O Banco Central esclareceu que a exposição ocorreu entre 26 de dezembro de 2024 e 30 de janeiro de 2025, abrangendo dados como nome do usuário, CPF mascarado, instituição financeira, agência, além do número e tipo da conta. Apesar da gravidade do ocorrido, a autarquia destacou que os dados vazados não incluíam informações sensíveis, como saldos e senhas, já que a falha se restringiu a informações cadastrais que não afetam diretamente a movimentação financeira dos clientes.
Embora a situação tivesse um impacto potencial considerado baixo, o Banco Central optou por tornar o incidente público, citando seu compromisso com a transparência como justificativa. Essa decisão é relevante especialmente em um momento em que a proteção de dados pessoais é um tema central nas discussões sobre segurança digital e privacidade.
Os clientes cujos dados foram expostos serão comunicados através do aplicativo ou do internet banking da instituição, sendo esses os únicos meios oficiais de notificação. O banco fez um alerta para que os usuários desconsiderem possíveis comunicações via telefonemas, SMS ou e-mails, que poderiam representar tentativas de golpe.
Vale ressaltar que a exposição de dados não implica que todas as informações tenham sido efetivamente capturadas, mas sim que elas foram acessadas por terceiros durante um período determinado.
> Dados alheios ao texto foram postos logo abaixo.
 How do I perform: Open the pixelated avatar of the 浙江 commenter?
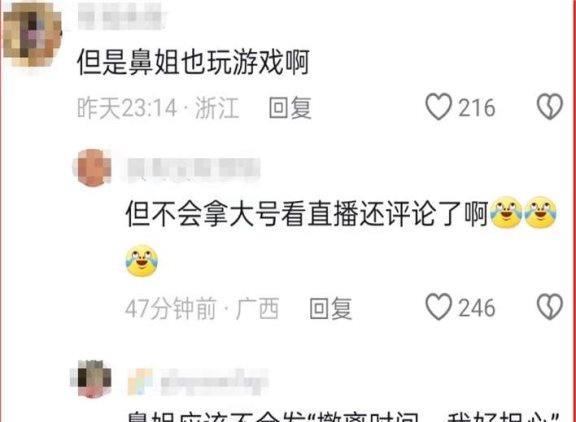[32, 35]
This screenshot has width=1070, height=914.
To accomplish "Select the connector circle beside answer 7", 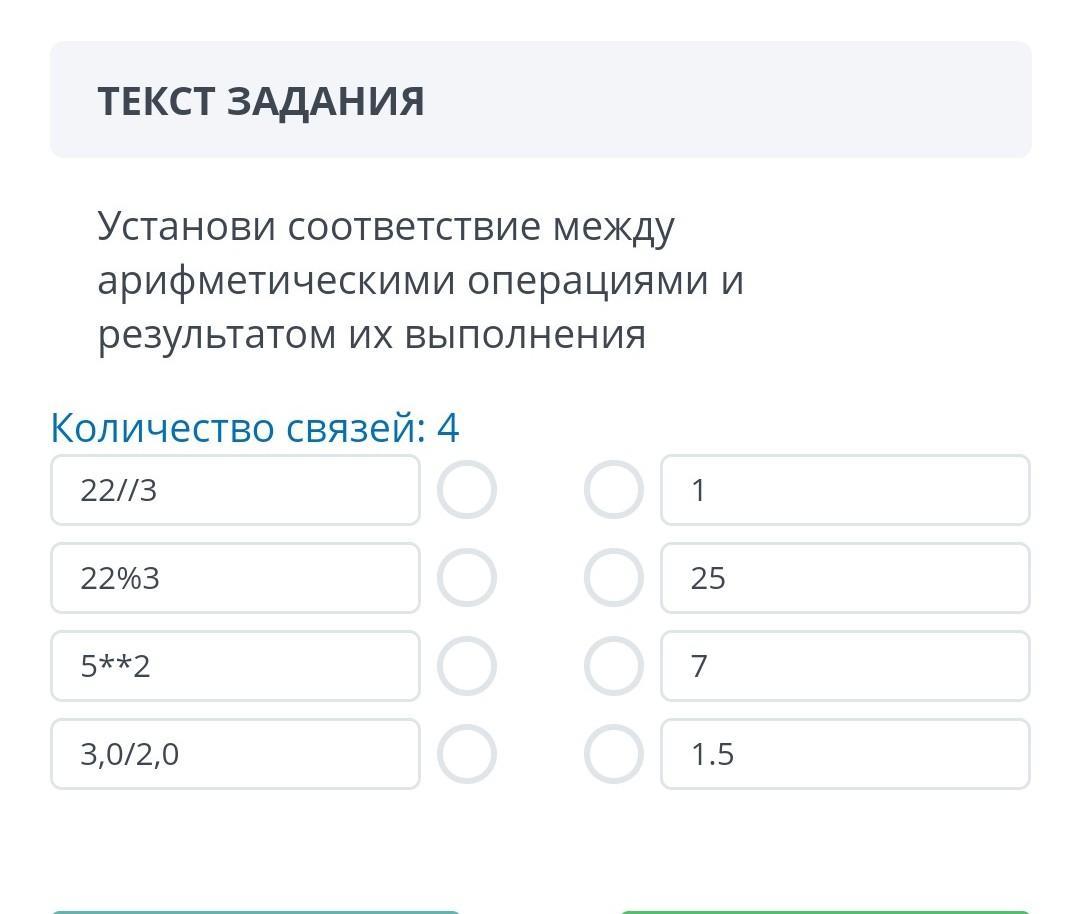I will (613, 666).
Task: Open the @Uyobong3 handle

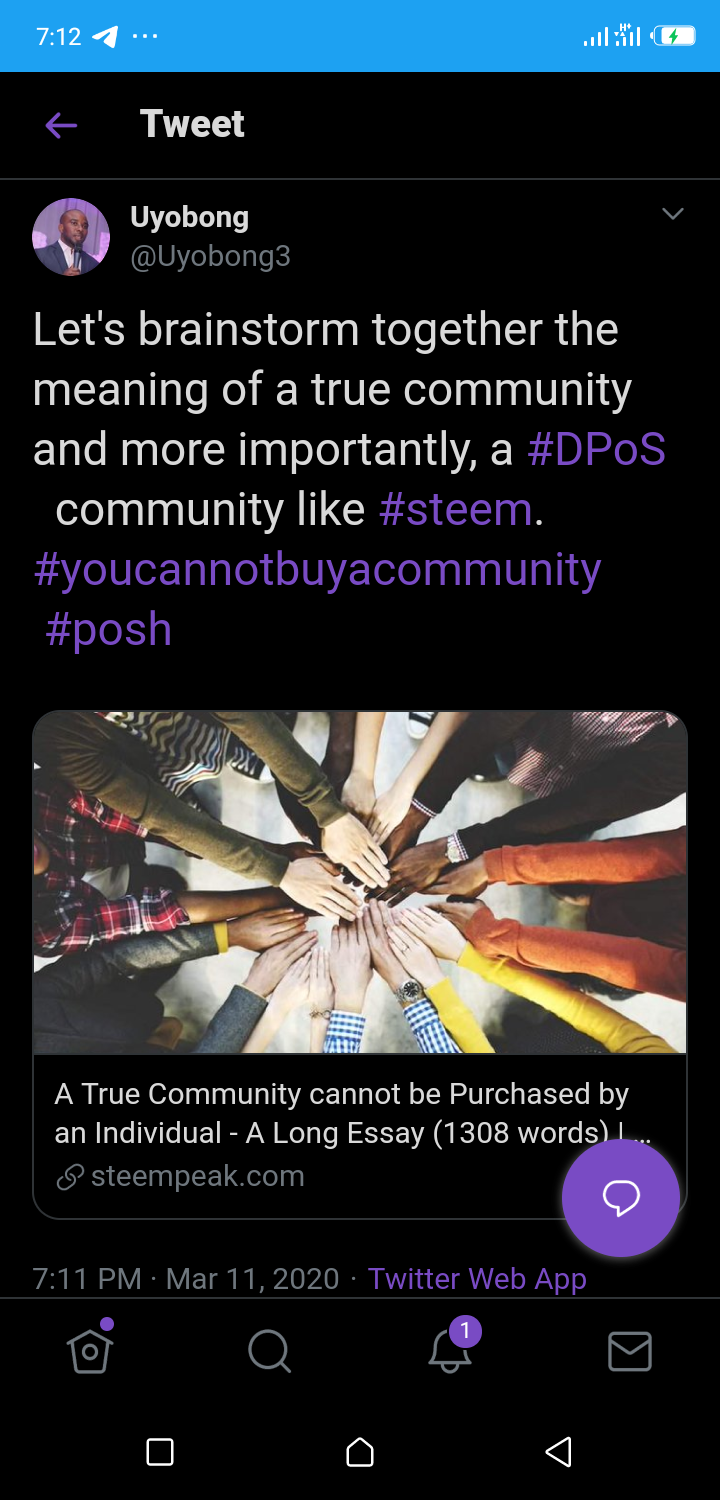Action: click(x=210, y=256)
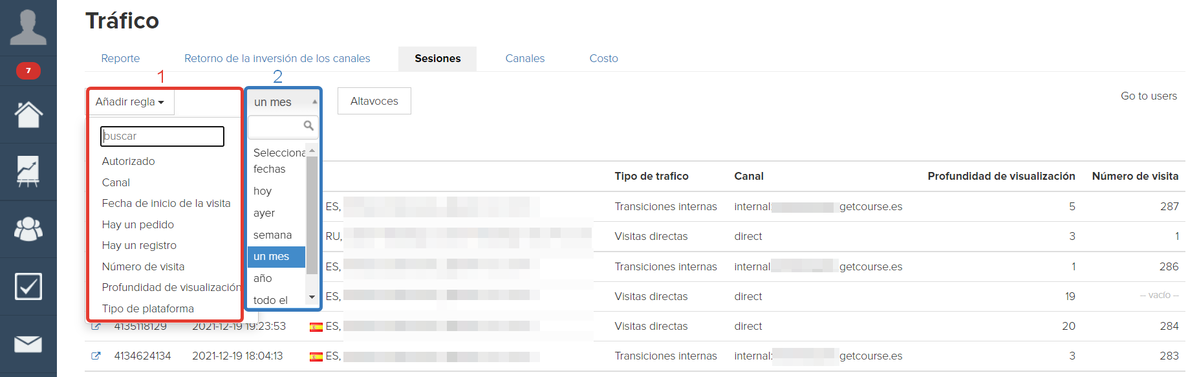Image resolution: width=1199 pixels, height=377 pixels.
Task: Click the period list scrollbar down arrow
Action: pyautogui.click(x=311, y=297)
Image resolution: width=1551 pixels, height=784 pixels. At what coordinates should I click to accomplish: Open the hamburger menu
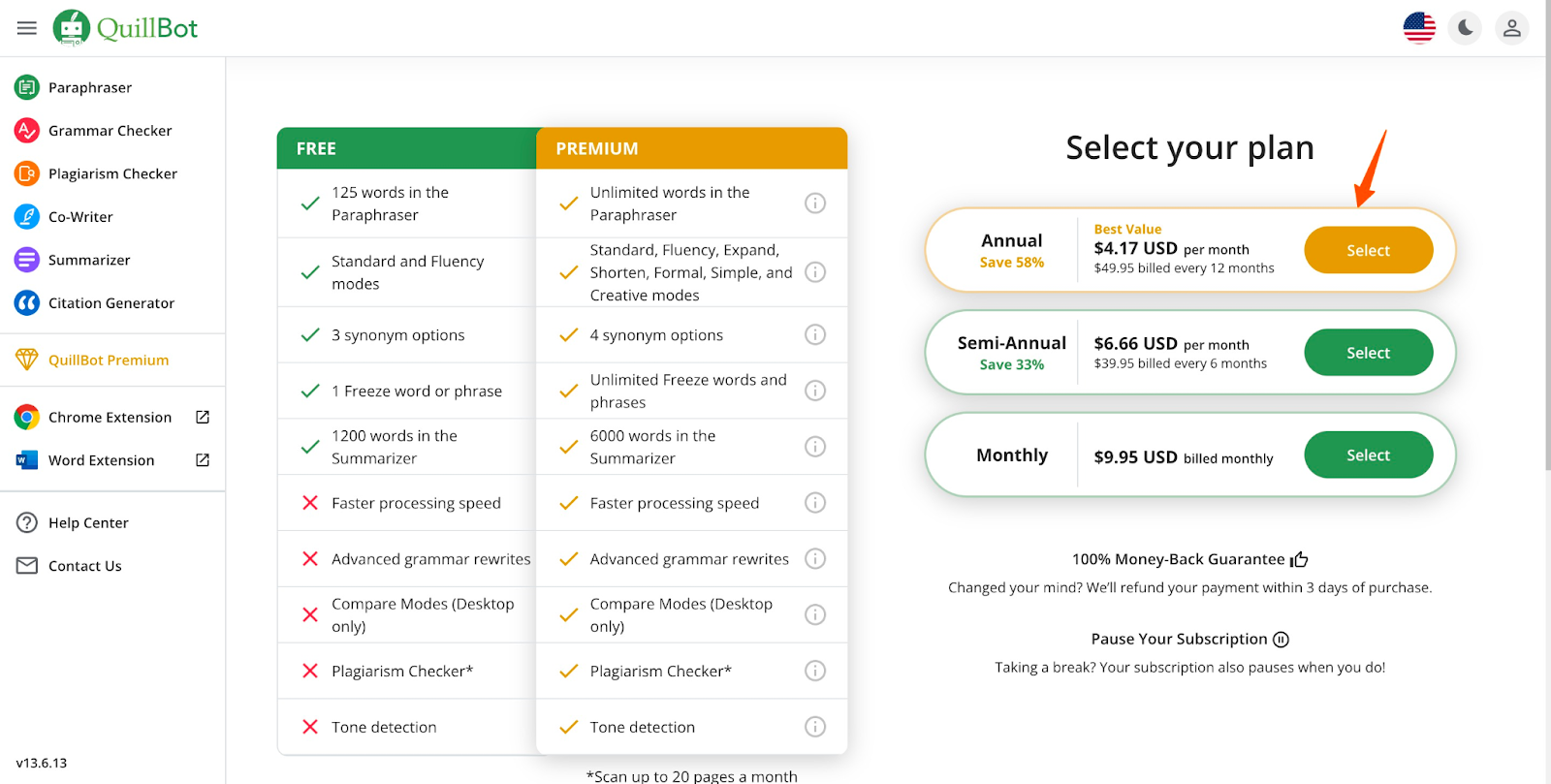[x=27, y=28]
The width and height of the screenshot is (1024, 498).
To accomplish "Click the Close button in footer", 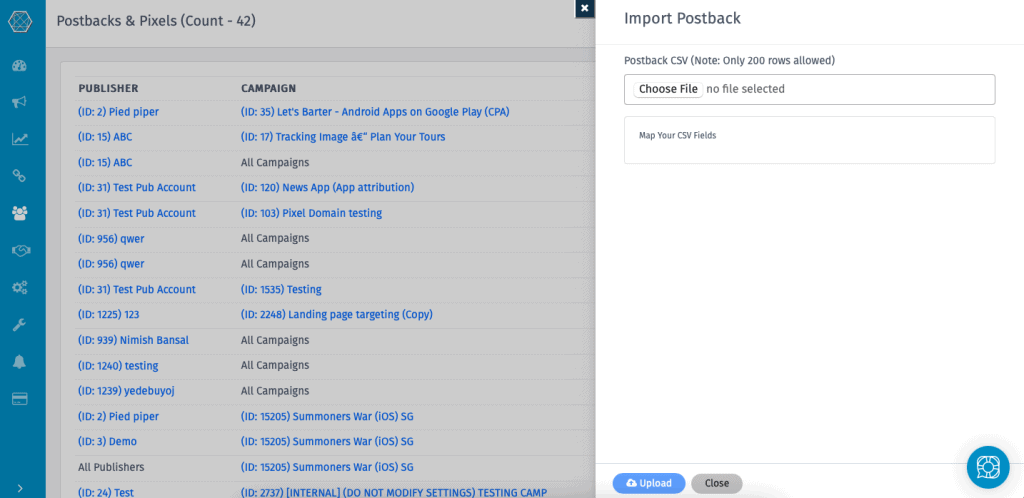I will 716,483.
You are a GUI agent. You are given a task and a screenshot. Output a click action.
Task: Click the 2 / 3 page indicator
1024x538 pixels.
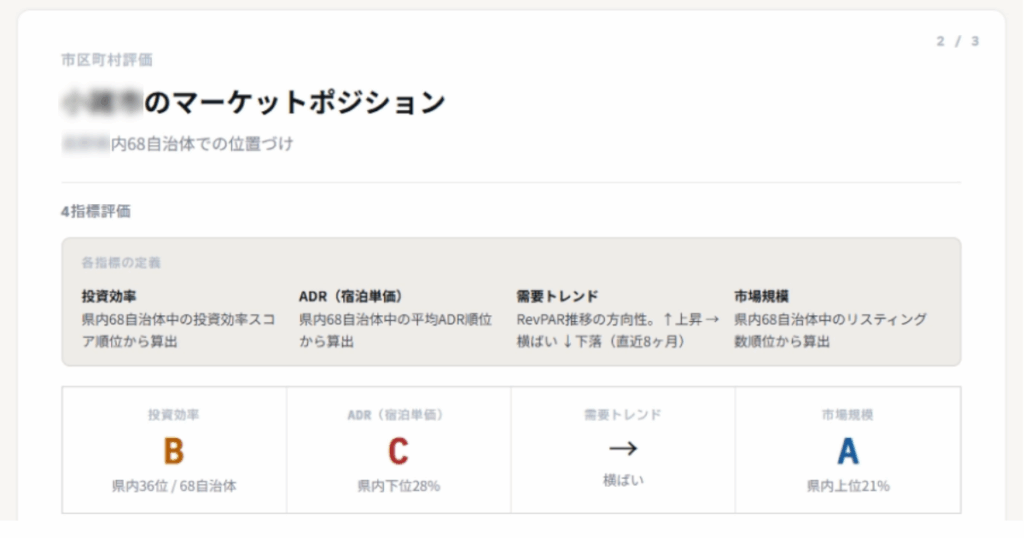tap(957, 41)
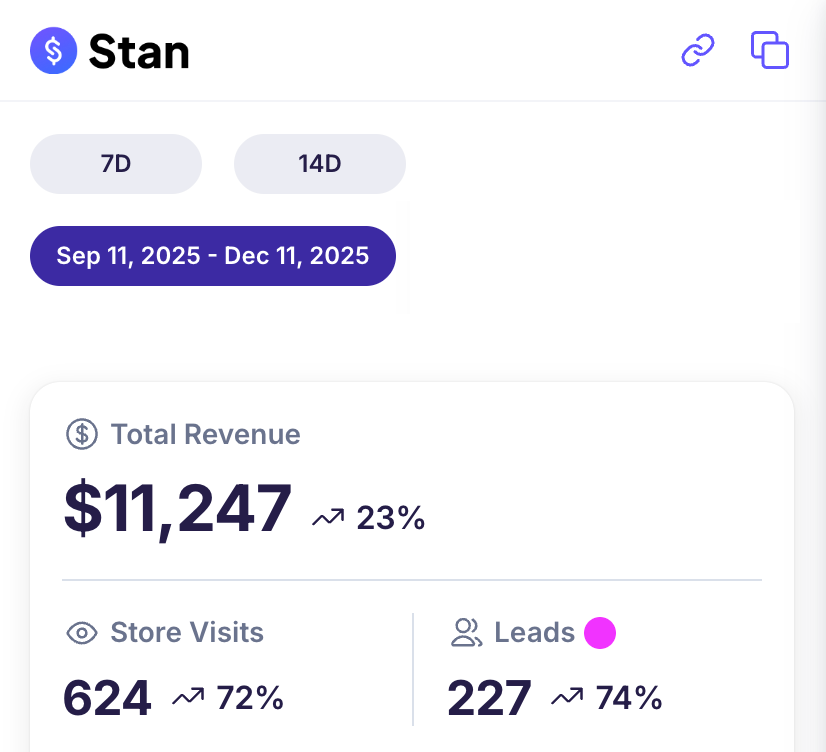The width and height of the screenshot is (826, 752).
Task: Click the eye icon next to Store Visits
Action: 80,632
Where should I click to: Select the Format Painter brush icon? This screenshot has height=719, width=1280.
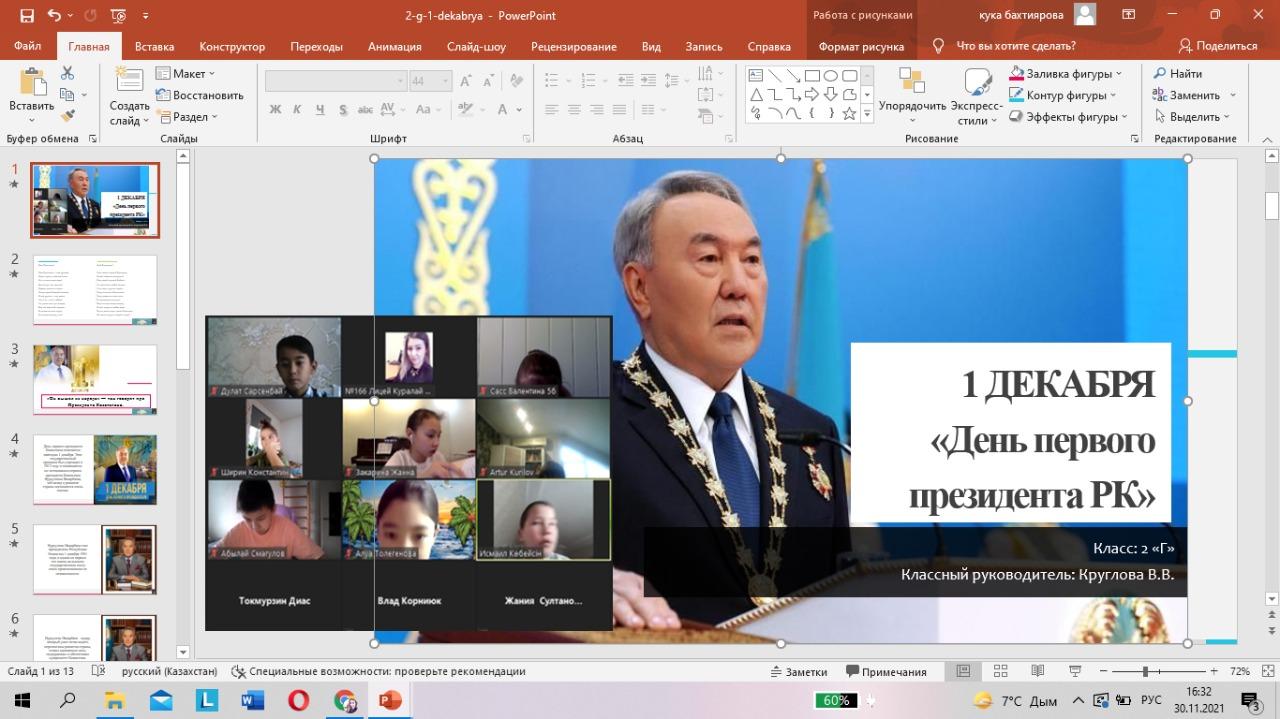pos(68,116)
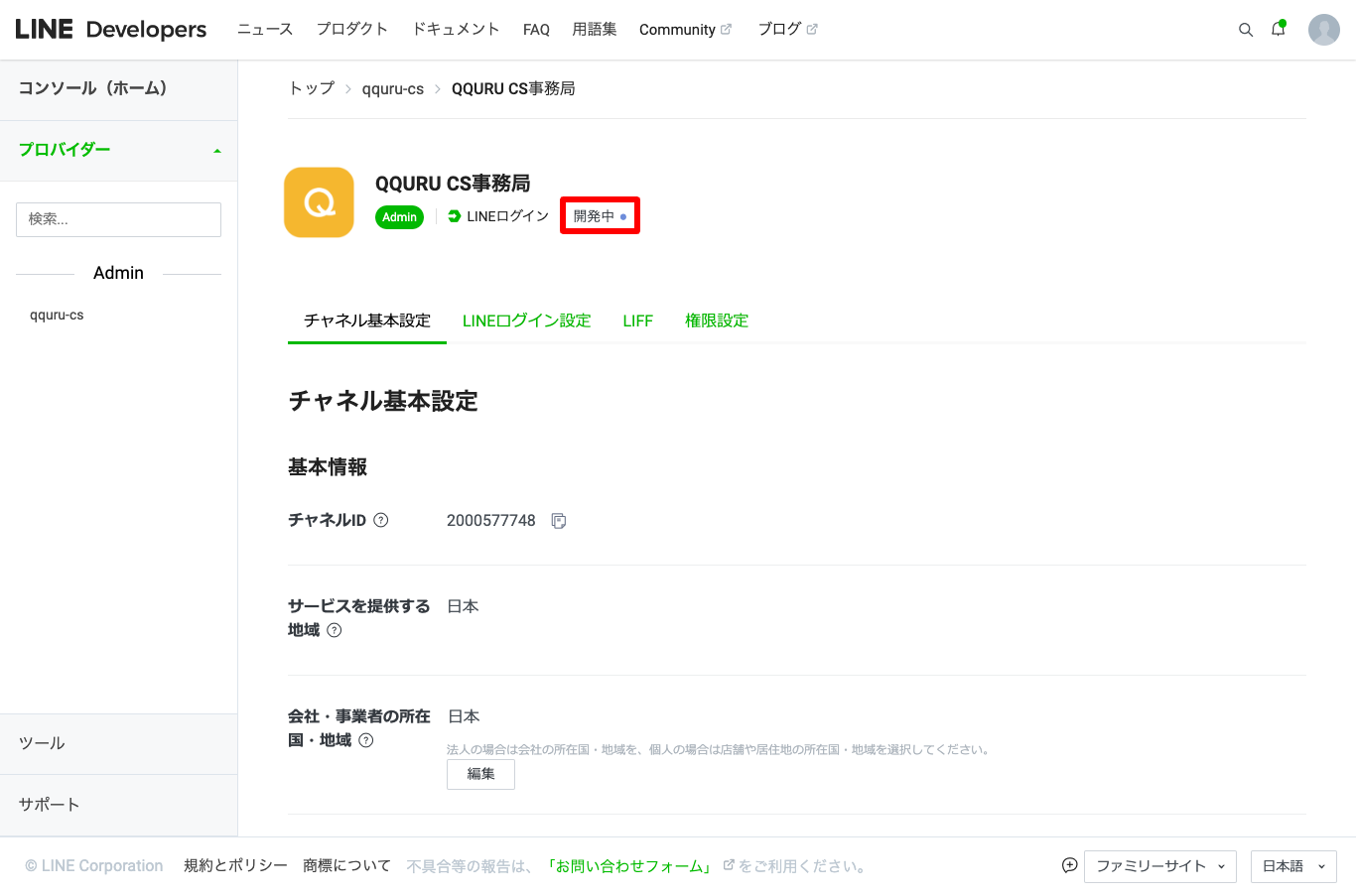Click the provider search input field
Viewport: 1356px width, 896px height.
(118, 219)
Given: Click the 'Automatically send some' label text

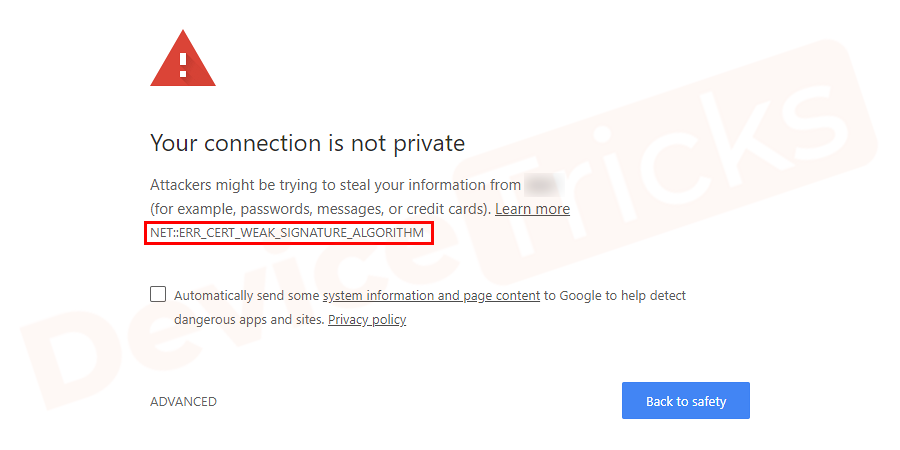Looking at the screenshot, I should (x=246, y=296).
O Banco Central afirmou que está conduzindo uma investigação sobre o caso e que, dependendo da gravidade da situação, sanções poderão ser aplicadas ao Banco Agibank. As consequências podem variar desde multas até a suspensão ou exclusão do banco do sistema Pix.
Até o momento, todos os 21 incidentes envolvendo chaves Pix registraram apenas o vazamento de dados cadastrais. Para que os cidadãos possam acompanhar esses eventos, o Banco Central mantém uma página dedicada à reportagem de incidentes de dados pessoais, em conformidade com a Lei Geral de Proteção de Dados.
A redação da Agência Brasil está em contato com o Agibank e aguardando uma resposta oficial da instituição, que será divulgada assim que recebida. A situação reforça a importância de medidas rigorosas de segurança na proteção das informações financeiras dos consumidores em uma era cada vez mais digital.